The ULC is concerned the manipulation of indexation will cause additional burden, especially to pensioners or those on more modest incomes. Shutterstock

The ULC is concerned the manipulation of indexation will cause additional burden, especially to pensioners or those on more modest incomes. Shutterstock

In a 22 February communiqué, the ULC expressed its concerns about the impact of the covid-19 pandemic which had resulted in not just income erosion as a result of part or full unemployment, but also due to those workers’ loss in purchasing power. 

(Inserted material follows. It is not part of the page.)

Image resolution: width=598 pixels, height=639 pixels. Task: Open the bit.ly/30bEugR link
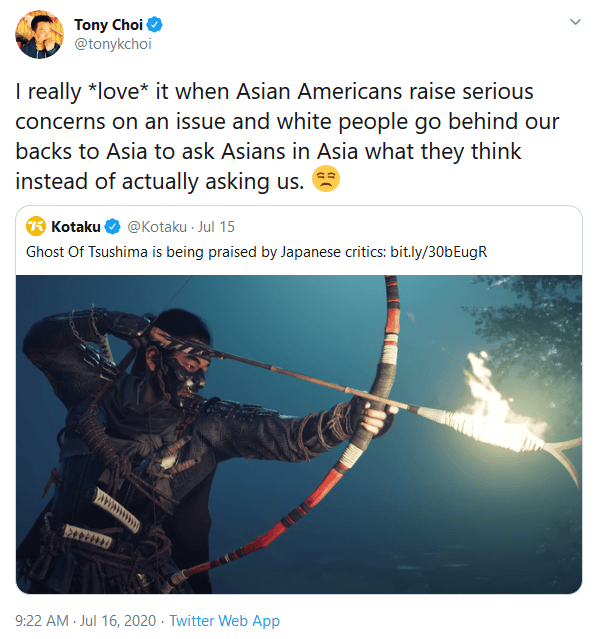(439, 252)
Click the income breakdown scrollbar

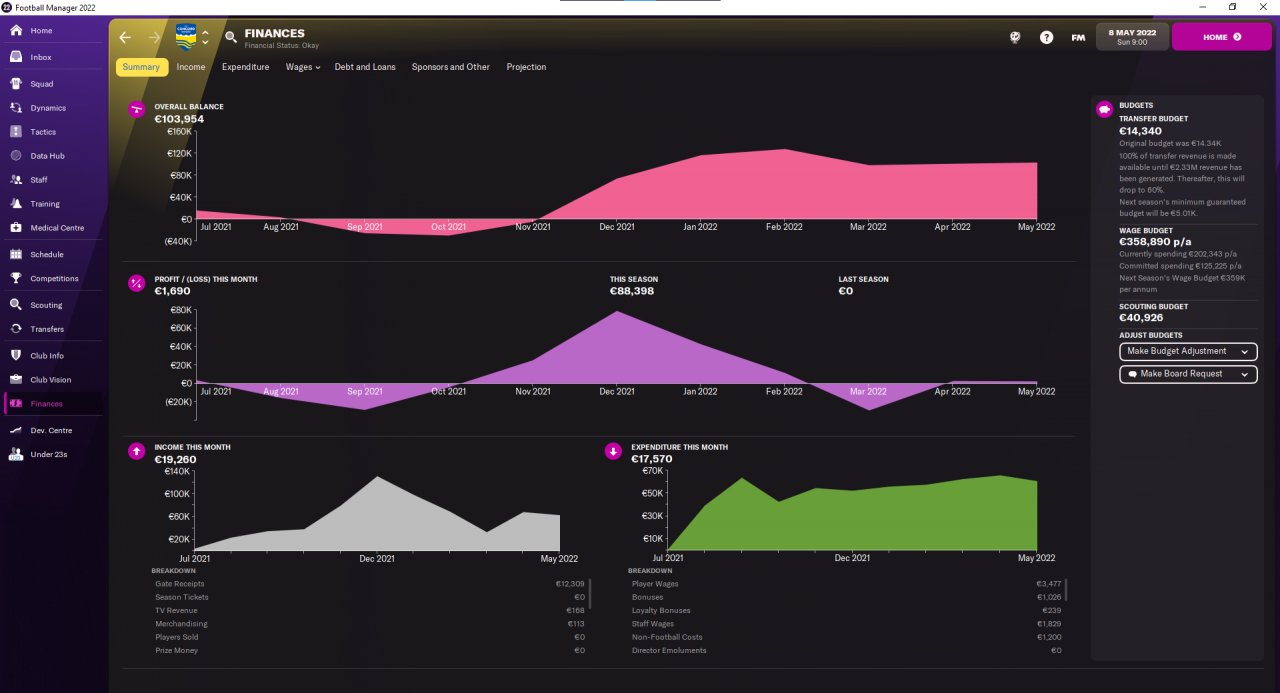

“As the monthly inflation rate rose 0.7% and the annual rate rose from 0.56% to 1.88%, in part due to the postponement of winter sales, ULC also finds an increase in the prices of certain other products, such as food and services,” the union wrote. 

Citing Luxembourg’s statistic office, Statec, it cited the price spiral triggered in part by the new CO2 tax and energy prices having risen around 11% over one month, with a diesel spike a large part of this.

Any manipulation of the price index would result in adjustment of pensions and salaries, and the ULC “warns the government that consumers cannot be burdened indefinitely with higher spending and lower income. Such a policy would inevitably lead to a social crisis.”

It calls instead for “concrete measures to preserve and strengthen the purchasing power of consumers.”